Jungstürmer Timo Werner, 21, hatte beim deutschen Anhang einen schweren Stand. Sechs Tore in acht Spielen brachten ihm die Zuneigung der Fans und die Adelung zum Hoffnungsträger für die WM-Titelverteidigung.
Stuttgart/Wien. Zum ersten Mal erklangen die Sprechchöre in Stuttgart in der 17. Minute, als Timo Werner mit einer Grätsche in der eigenen Hälfte den Ball eroberte. Der Stürmer von RB Leipzig bedankte sich mit zwei Toren – Nummer fünf und sechs im achten Länderspiel – und war nach Deutschlands 6:0-Erfolg im WM-Qualifikationsspiel gegen Norwegen der gefeierte Mann. „Herzlich“ habe er den Empfang der Fans an seiner alten Wirkungsstätte empfunden, eine zuletzt rar gewordene Erfahrung für den 21-Jährigen.

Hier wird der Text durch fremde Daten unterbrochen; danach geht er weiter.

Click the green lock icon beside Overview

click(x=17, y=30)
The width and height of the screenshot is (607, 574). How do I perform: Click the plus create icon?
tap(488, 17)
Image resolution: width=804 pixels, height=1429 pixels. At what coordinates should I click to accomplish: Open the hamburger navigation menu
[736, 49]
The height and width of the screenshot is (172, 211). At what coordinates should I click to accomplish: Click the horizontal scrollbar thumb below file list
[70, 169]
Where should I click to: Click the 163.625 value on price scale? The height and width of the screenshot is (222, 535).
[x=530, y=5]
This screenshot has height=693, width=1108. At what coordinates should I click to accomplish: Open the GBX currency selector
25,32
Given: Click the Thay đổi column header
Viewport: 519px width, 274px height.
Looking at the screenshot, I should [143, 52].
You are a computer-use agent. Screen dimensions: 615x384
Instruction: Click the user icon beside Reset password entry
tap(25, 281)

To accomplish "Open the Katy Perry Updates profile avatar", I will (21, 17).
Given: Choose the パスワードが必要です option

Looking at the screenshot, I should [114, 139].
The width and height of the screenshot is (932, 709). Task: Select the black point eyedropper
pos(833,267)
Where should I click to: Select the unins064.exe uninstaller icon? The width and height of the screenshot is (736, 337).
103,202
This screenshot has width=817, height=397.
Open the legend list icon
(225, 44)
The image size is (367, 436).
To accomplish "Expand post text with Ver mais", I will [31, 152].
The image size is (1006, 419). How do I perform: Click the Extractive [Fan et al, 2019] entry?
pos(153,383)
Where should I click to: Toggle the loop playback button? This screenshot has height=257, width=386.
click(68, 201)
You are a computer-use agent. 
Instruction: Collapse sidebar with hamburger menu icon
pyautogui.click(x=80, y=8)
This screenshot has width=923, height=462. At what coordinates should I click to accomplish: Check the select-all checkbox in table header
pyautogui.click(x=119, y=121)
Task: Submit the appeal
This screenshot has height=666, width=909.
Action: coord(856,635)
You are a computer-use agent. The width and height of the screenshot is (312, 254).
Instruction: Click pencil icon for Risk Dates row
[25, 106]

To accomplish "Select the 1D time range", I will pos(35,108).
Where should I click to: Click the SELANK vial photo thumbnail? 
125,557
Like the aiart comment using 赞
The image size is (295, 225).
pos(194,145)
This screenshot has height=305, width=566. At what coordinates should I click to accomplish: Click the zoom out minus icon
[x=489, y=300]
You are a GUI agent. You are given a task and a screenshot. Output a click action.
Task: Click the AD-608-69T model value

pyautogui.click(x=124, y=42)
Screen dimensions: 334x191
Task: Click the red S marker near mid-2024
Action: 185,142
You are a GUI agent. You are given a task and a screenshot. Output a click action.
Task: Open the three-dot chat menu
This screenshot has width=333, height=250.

Schon sein Wechsel von Absteiger Stuttgart zu Aufsteiger Leipzig im vergangenen Sommer hatte viele VfB-Anhänger erzürnt, eine Schwalbe gegen Schalke im Dezember ließ ihn plötzlich in fast allen Fankurven des Landes zur persona non grata avancieren. Eine Entschuldigung konnte nichts daran ändern, dass seine Auftritte fortan von Pfiffen, Buhrufen und Schmähungen begleitet wurden – auch im DFB-Trikot. Ausgerechnet die Rückkehr nach Stuttgart mit dem Nationalteam brachte Werner nun die so lang verwehrte Zuneigung von den Rängen. „Ich hatte keine Erwartungen. Dass es sich so entwickelt hat, ist umso schöner. Ich habe hier viele schöne Jahre gehabt“, gestand der Confed-Cup-Sieger nach dem Schlusspfiff.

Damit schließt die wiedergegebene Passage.